Uno de los fundadores de Facebook (Sean Parker 4) reconoció hace dos años que el mecanismo sobre el que idearon Facebook —el mismo que el de cualquier otra red social— era un bucle de retroalimentación basado en la validación social con el fin de mejorar el engagement y potenciar el crecimiento. Hay que reconocer que cuando combinamos emociones agresivas (indignación o miedo), reconocimiento y estatus, la mezcla es explosiva. No es posible desconectarse de quienes sostienen tus mismas opiniones y/o sienten admiración por tus ideas. Y más todavía cuando todo ocurre en una red social catalizada por notificaciones push constantes a través de un dispositivo que se ha convertido, en los últimos doce años, en un apéndice de tu propio cuerpo.

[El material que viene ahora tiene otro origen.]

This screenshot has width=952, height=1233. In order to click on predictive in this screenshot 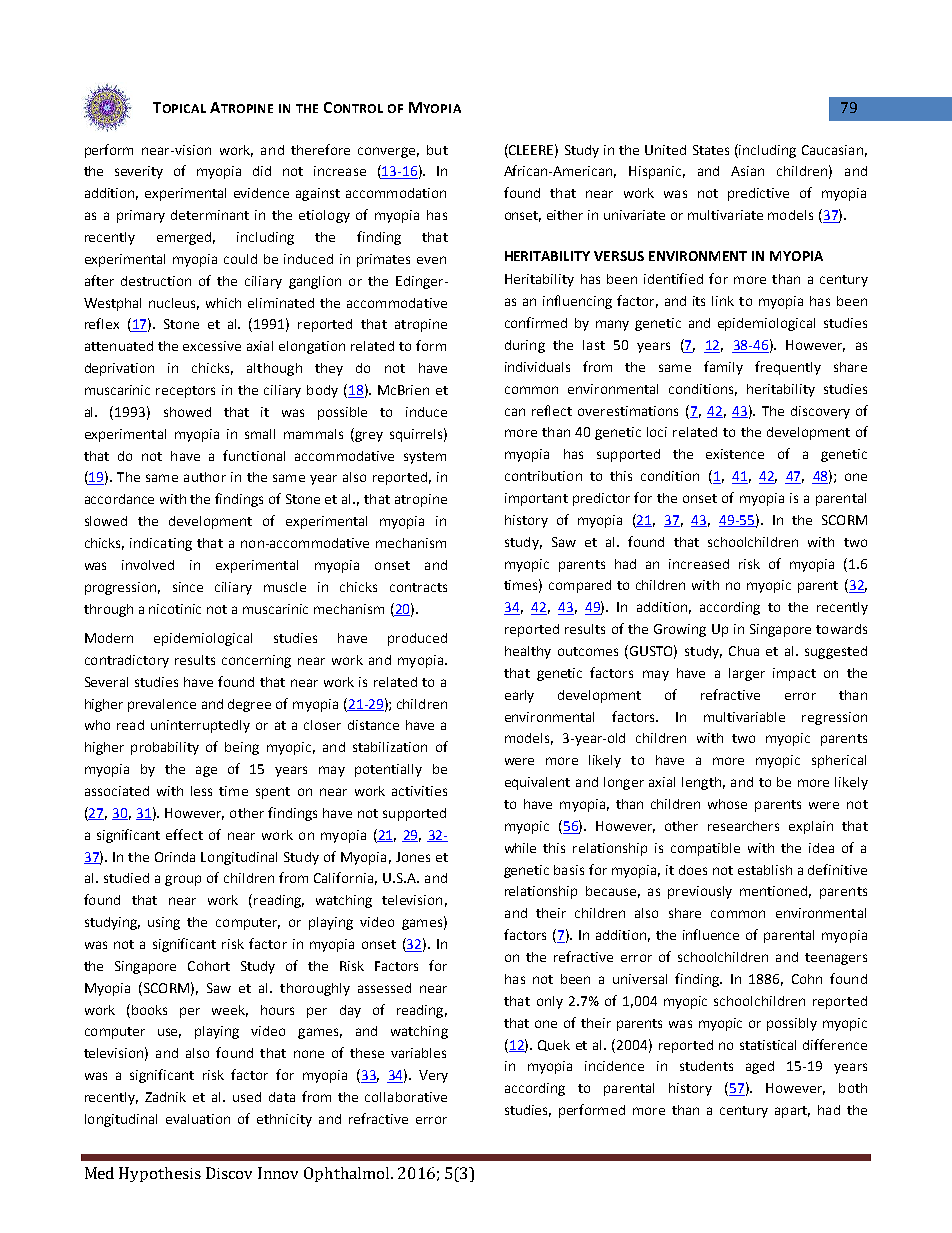, I will do `click(758, 194)`.
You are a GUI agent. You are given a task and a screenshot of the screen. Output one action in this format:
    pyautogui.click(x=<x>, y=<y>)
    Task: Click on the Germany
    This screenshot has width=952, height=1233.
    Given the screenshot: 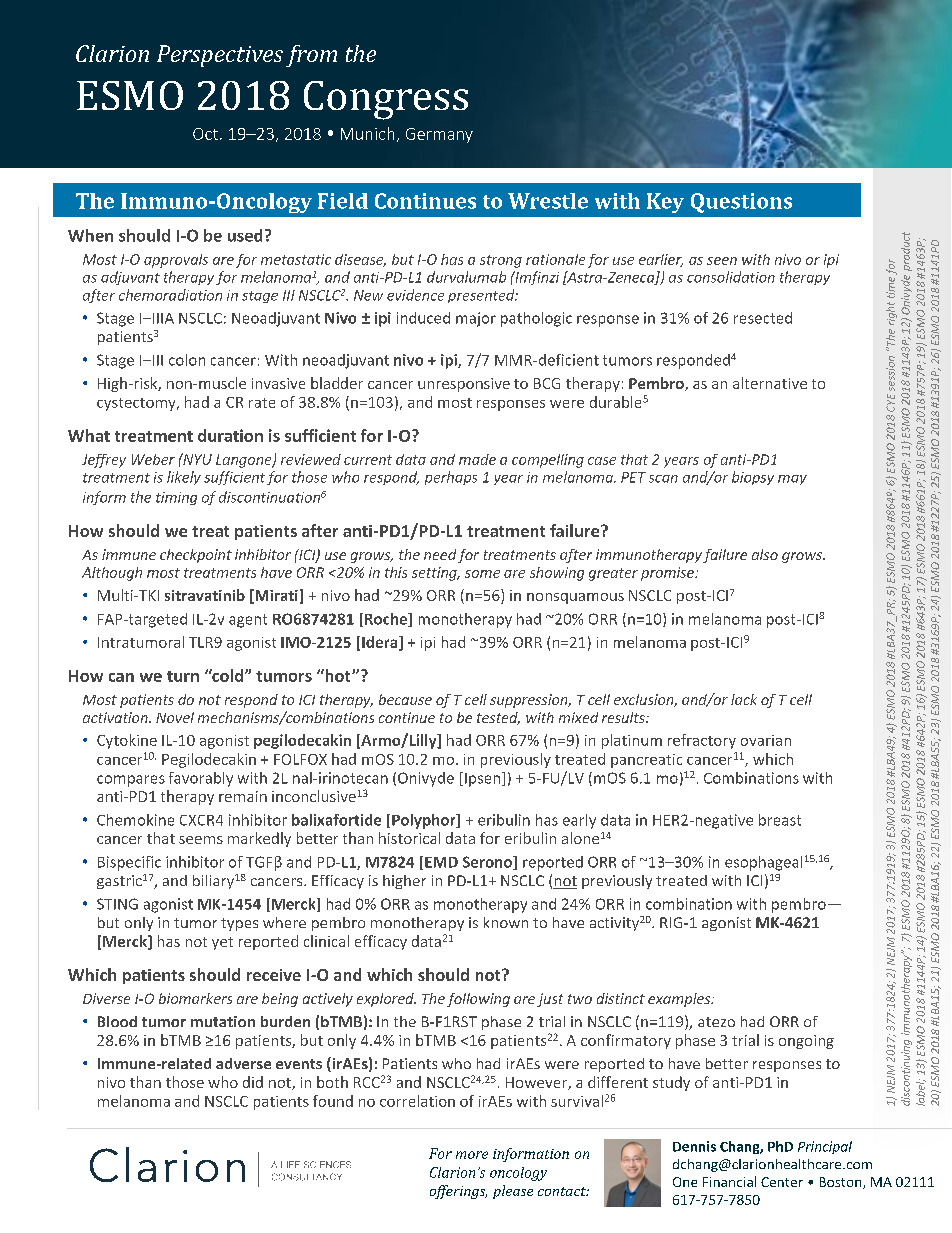 What is the action you would take?
    pyautogui.click(x=439, y=135)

1. CLAVES DE UN NUEVO CONTEXTO
Lo cierto es que el detonante de este contexto es un dispositivo interconectado globalmente, alimentado por interacciones crecientes y optimizado por algoritmos con un propósito. Creo que el dilema y la conversación sobre este nuevo contexto digital se apoyan en estos cuatro pilares:
- Tecnología ubicua,
- Conectividad constante,
- Trazabilidad y acceso a la información, y además,
- Optimización impulsada por algoritmos.
¿Y con qué propósito? ¿Crecimiento? ¿Ingresos? ¿Poder? ¿Un mundo mejor?
No pretendo desmontar el mundo que hemos creado; simplemente lo que quiero es descomponer el contexto, analizar y reflexionar sobre el mejor de los mundos posibles dado lo que hemos creado. Creo que este deseo no está lejos de la voluntad de la mayoría.
En los dos últimos años, las grandes empresas tecnológicas son además las compañías más valiosas del mundo. Al margen de que ingresen por publicidad (Google, Facebook), en la venta de producto propio o de terceros (Apple, Microsoft, Amazon, Alibaba, Tencent) o en facilitarnos las tareas y la rutina del día a día (Google, Facebook, Microsoft, Apple, Microsoft, Amazon, Alibaba, Tencent), todas estas compañías han conseguido saltar de una industria a otra sin necesidad de emular a los actores más importantes de cada una de ellas. ¿Deberíamos llamar a estas empresas DaaS —Disruption as a Service? ¿O quizás su arma secreta consiste en ofrecer valor, comodidad, seguridad, velocidad, facilidad, entretenimiento a los usuarios? Puede que seamos capaces de reunirlo todo en un solo concepto: Confianza.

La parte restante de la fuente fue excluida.